In late May 2018, the Trump Administration imprisoned Karandeep Singh, and hundreds other men like him, because he had fled to the United States to seek asylum. The administration’s goal, as President Donald Trump stated, was to “immediately, with no Judges or Court Cases bring them back from where they came.”
Mass imprisonment and rapid deportation are supposed to be the new norm because, according to the president, immigrants “are animals.” The Trump Administration is actualizing its immoral and unlawful plan to deport immigrant communities of color en masse.

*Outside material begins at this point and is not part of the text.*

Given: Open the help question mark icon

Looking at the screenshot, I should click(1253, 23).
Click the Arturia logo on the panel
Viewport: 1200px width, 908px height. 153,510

Immigrants with legitmate asylum claims are being deported faster and in larger numbers than we’ve seen before.
Like more than 120 other asylum seekers, the administration locked Karandeep in a federal prison in Sheridan, Oregon, denied him access to lawyers – and therefore the law – and then was going to immediately deport him in spite of his legitimate claim to asylum. That was supposed to be it.
But, exactly 90 days after he was thrown in prison, Karandeep was freed from his cell in Sheridan to fight his asylum claim outside the electrified confinement of immigrant detention.
How did Karandeep get out of Sheridan?
Oregonians came together to provide necessary support for these asylum seekers in the best ways we each know how. We came together in the courts, on the streets, in the headlines, in our community, fighting for these men on both sides of Sheridan’s walls.
Grassroots organizations working within the Rights Architecture in Oregon deployed their best strategies, with their best hearts, and their clearest thinking to collectively defend Karandeep and all the men immorally imprisoned in Sheridan in order to build sustainable, inclusionary pathways for Oregon and everywhere.
Unidos Bridging Community, the Interfaith Movement for Immigrant Justice (IMIrJ), the Rural Organizing Project (ROP) and others built solidarity outside the detention center with everyone inside the detention center through vigils, marches, and and public manifestations of connection, support, and hope. These actions kept what was happening in Sheridan in the headlines and in public consciousness, letting the men know the community supports them and letting the government know that their actions don’t align with Oregon’s values.
Asian Pacific American Network of Oregon (APANO), Causa, and others activated a massive network of volunteers to engage in the challenging and vital work of defending everyone in detention so that no one was forgotten.
The ACLU of Oregon – in collaboration with attorneys from Stoll Berne – as well as the Federal Public Defender of Oregon broke open the Trump Administration’s attempt to isolate Karandeep and others from the law by fighting the government in federal court. The successful lawsuit finally paved the way for the asylum seekers to have access to attorneys from Innovation Law Lab.
APANO, ROP, Unidos, and the newly-formed ICE out of Sheridan group established a special post-detention respite network to provide a welcoming einvironment and transportation from the doors of the detention center to a safe, sheltered, dignified space, allowing the men to recover from detention and build plans for onward travel to their family and sponsors. This crucial support network engaged several religious organizations, like the Dasmesh Darbar Sikh Temple to St. Michael & All Angels Episcopal Church, and dozens of community members.
And Oregon Ready, a statewide coalition of community organizations, collectivized attention on developing a lasting policy resolution to end asylum-seeker incarceration at federal prisons.
Karandeep’s journey is only partially complete. And many more immigrants of color are still confined within Sheridan and other facilites around the country. Yet when Karandeep walked out of Sheridan on August 21, he won an important victory in the long journey to protect the rule of law.